Opinion – The Turnbull ascendancy

Turnbull yes we can

Australia has a new government. Normally this happens only after an election, but so significant is Malcolm Turnbull’s ascension to the prime ministership, and so profound the changes that are accompanying it, that for all intents and purposes we are starting again.

The speed of Turnbull’s coup stunned many, but more significant is its extent. The national mood has changed, and so have most of the old agendas. Most people are still not aware of the magnitude of what has happened, and the effects it will have.

The national debate in recent years has sunk to new lows, beset by name-calling, sloganeering, and a truly astounding level of intellectual dishonesty. Turnbull has promised the change that, to engage with the public and to respect their intelligence.

Debate in Australia on much-needed economic reform had all but stopped. Virtually everybody agrees that Australia’s taxation system is in great need of an overhaul, and there is even broad agreement on what needs to be done in such major areas as superannuation concessions, negative gearing, GST, company taxation, and multinational profit-shifting.

Other public policy areas, as diverse as broadband communications, same-sex marriage, copyright law, water catchment management, media ownership, science and research, education, are all back in play. Mr Turnbull has a great deal of good will from a public tired of the pettiness and hypocrisy that has characterised the public agenda for a decade or more.

The difference may be one of style as much as substance, but a new style of governing, of setting and executing policy, is just what Australia needs. It is the difference between pessimism and optimism, seeing the glass half full and capable of overflowing.

Malcolm Turnbull has explicitly said that he will rule nothing in and nothing out. The single most important criterion will be whether it works or not. Mr Turnbull’s past record shows that he is a pragmatist, unencumbered by any ideology beyond an unwavering belief in our ability to better ourselves through smart thinking and intelligent – and hard working – execution.

If he has a political philosophy, it is classical liberalism, a belief in the primacy of the individual and the necessity of the light hand of government to leaven its excesses when necessary.

Few except anarchists and nihilists believe in no government, and few except Stalinists and Maoists believe government should control all we do. We live on a continuum, or many of them, and we all have different views on how far we should go towards either extreme, in any area of policy.

We will never reconcile these disparate views – it is in the nature of humankind that they exist. The history of the world is the history of clashes between adherents of different ways of thinking. Effective government means creating an environment that helps ensure that intelligence drives out stupidity and knowledge drives out ignorance.

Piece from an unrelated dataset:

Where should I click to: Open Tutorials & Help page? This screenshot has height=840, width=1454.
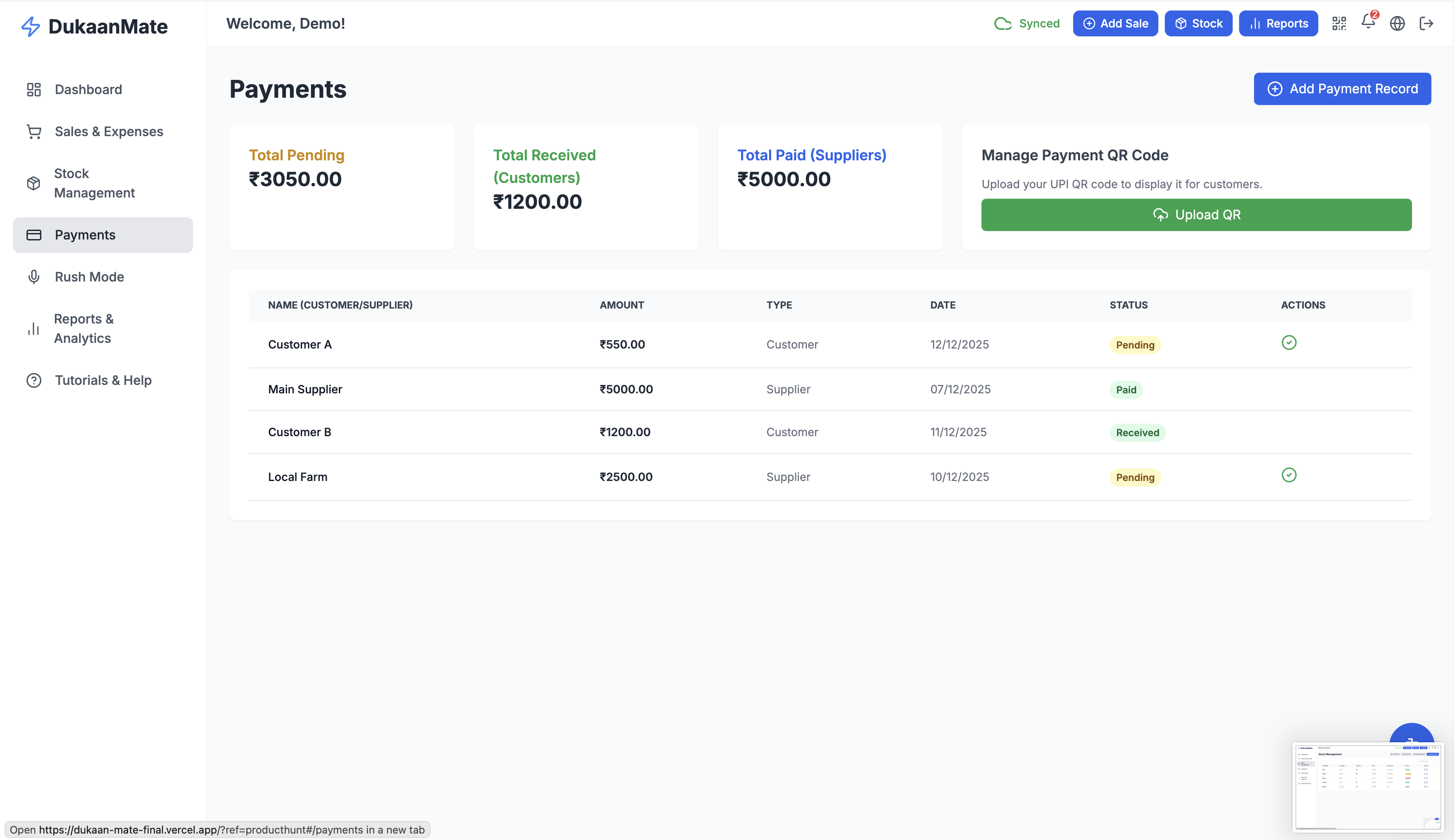(x=103, y=380)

Malcolm Turnbull, with a successful and varied career behind him, with demonstrable enthusiasm for technology and its benefits, with a great diversity of interests and abilities, is the right man at the right time for Australia.

John Howard famously said that the times would suit him, and he was right. Then under Tony Abbott the Liberal Party became dominated by the troglodytic views of yesterday’s men, scared of the future. At the same time the once-proud Australian Labor Party imploded, also largely as a result of its anachronistic us-versus-them view of the world.

Liberalism, in the true meaning of the world, is a proud and noble philosophy. It has been in short supply in recent years, in a world dominated by extremes of the left and right. It appeals to reason rather than prejudice, but for that reason it has usually won out in the end as the internal contradictions of rival philosophies have led to their eventual demise.

In Malcolm Turnbull Australia has its first ever liberal (as opposed to Liberal) prime minister. He is also the first ever technocrat, and he has the intelligence and the charm to persuade others of the merits of his ideas.

Australia has already become a very different place in the short time since Malcolm Turnbull became Prime Minister. If he succeeds in realising his vision it will also be a much better place.

He has the goodwill of most of the population and much of the intelligentsia and the leaders of commerce. He is beset by critics from the left and the right, from the professionally selfish and the congenitally stupid.

As so many people have said recently, ‘Australia is better than this’. Malcolm Turnbull deserves to succeed, just as Australia deserves to succeed.